Would you please return the lines of the entries below starting at the line that has "Ми владні коригувати" and ending at the line that has "Головна (64, 12)", both included, exactly as they are?

> **Records to use**

[Start of Attachment]

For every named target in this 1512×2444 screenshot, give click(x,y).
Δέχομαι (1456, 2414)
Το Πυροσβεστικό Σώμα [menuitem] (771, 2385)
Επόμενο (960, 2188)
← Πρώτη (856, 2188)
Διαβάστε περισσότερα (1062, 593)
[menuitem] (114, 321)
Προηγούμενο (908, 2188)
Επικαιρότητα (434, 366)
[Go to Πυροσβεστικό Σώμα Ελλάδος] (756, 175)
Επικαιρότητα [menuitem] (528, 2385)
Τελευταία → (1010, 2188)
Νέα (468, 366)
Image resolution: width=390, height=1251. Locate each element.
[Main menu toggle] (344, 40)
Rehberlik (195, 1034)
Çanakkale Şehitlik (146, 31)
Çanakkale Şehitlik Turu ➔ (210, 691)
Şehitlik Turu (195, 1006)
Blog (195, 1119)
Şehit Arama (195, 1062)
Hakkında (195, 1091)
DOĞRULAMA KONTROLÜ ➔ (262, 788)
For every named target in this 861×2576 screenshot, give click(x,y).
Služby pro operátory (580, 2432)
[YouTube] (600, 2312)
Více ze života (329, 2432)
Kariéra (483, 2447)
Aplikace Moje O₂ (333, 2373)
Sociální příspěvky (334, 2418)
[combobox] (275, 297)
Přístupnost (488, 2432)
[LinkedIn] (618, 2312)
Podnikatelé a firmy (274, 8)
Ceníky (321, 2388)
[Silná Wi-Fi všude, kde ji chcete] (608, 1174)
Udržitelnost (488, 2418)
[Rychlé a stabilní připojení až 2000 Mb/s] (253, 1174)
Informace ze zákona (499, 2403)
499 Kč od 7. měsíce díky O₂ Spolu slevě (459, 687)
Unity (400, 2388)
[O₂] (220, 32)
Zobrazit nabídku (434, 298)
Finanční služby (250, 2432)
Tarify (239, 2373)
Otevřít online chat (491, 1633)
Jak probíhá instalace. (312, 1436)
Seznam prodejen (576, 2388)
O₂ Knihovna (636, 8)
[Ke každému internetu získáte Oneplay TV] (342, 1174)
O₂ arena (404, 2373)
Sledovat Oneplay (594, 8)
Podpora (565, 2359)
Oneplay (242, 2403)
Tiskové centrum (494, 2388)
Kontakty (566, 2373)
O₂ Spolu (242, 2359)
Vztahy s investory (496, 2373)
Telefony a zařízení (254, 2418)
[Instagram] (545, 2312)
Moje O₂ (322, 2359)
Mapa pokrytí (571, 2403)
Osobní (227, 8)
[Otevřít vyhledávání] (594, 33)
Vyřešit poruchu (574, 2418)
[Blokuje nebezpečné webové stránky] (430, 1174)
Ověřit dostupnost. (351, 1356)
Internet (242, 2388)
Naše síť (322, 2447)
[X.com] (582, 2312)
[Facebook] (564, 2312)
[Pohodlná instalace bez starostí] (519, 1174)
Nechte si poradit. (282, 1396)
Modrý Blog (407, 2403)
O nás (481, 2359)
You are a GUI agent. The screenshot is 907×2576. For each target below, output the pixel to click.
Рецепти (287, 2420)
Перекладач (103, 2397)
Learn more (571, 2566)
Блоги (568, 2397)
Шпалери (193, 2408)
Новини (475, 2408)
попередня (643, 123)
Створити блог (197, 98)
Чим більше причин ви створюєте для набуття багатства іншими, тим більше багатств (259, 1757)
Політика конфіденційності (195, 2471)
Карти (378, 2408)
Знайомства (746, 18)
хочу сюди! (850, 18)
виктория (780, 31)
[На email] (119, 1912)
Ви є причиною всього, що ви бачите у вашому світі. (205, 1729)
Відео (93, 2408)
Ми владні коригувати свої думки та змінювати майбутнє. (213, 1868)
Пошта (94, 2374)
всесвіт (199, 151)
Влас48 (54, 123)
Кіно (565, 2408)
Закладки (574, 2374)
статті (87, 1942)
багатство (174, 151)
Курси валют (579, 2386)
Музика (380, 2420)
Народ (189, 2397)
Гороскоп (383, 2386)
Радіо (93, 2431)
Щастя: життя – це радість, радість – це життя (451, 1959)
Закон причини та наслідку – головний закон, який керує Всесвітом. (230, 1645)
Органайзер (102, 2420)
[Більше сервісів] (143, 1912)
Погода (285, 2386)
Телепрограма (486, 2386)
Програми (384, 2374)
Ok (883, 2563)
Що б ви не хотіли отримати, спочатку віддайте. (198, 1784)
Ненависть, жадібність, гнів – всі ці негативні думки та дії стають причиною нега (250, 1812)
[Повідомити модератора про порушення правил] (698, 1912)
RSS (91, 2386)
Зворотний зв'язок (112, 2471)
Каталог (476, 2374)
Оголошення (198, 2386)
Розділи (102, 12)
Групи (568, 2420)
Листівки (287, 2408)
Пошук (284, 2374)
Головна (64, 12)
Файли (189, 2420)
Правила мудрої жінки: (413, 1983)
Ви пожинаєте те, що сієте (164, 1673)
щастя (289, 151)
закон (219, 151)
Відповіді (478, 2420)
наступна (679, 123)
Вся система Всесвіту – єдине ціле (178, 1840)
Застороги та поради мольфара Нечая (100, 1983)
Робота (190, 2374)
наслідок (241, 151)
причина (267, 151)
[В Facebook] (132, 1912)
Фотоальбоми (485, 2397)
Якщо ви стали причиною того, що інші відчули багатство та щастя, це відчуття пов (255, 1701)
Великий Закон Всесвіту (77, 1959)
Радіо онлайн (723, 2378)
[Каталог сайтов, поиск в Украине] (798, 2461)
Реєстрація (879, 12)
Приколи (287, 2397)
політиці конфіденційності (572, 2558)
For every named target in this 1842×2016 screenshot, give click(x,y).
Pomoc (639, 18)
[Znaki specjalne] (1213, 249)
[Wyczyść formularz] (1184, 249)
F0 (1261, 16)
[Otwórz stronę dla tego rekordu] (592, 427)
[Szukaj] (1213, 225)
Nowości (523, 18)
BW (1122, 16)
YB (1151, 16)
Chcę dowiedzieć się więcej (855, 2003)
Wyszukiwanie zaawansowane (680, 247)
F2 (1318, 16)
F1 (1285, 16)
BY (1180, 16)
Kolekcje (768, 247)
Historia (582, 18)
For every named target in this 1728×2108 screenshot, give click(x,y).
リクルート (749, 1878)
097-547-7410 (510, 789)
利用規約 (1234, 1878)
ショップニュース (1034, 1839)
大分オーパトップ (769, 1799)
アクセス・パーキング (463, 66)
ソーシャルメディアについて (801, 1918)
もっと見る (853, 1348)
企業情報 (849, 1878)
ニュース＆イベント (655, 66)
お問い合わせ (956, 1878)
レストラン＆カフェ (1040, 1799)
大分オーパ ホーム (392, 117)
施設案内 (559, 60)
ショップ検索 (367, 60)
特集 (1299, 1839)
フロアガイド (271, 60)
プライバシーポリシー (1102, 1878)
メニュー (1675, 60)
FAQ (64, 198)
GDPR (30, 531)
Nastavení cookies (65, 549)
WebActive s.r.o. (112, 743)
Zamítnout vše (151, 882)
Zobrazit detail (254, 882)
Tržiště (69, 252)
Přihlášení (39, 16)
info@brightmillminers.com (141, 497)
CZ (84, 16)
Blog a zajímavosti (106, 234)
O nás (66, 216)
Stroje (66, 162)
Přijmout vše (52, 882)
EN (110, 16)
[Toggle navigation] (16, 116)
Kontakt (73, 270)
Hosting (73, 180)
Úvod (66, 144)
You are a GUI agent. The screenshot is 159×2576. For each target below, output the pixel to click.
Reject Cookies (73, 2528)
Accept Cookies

[End of Attachment]

> **The answer**
Ми владні коригувати свої думки та змінювати майбутнє. (213, 1868)
Пошта (94, 2374)
всесвіт (199, 151)
Влас48 (54, 123)
Кіно (565, 2408)
Закладки (574, 2374)
статті (87, 1942)
багатство (174, 151)
Курси валют (579, 2386)
Музика (380, 2420)
Народ (189, 2397)
Гороскоп (383, 2386)
Радіо (93, 2431)
Щастя: життя – це радість, радість – це життя (451, 1959)
Закон причини та наслідку – головний закон, який керує Всесвітом. (230, 1645)
Органайзер (102, 2420)
[Більше сервісів] (143, 1912)
Погода (285, 2386)
Телепрограма (486, 2386)
Програми (384, 2374)
Ok (883, 2563)
Що б ви не хотіли отримати, спочатку віддайте. (198, 1784)
Ненависть, жадібність, гнів – всі ці негативні думки та дії стають причиною нега (250, 1812)
[Повідомити модератора про порушення правил] (698, 1912)
RSS (91, 2386)
Зворотний зв'язок (112, 2471)
Каталог (476, 2374)
Оголошення (198, 2386)
Розділи (102, 12)
Групи (568, 2420)
Листівки (287, 2408)
Пошук (284, 2374)
Головна (64, 12)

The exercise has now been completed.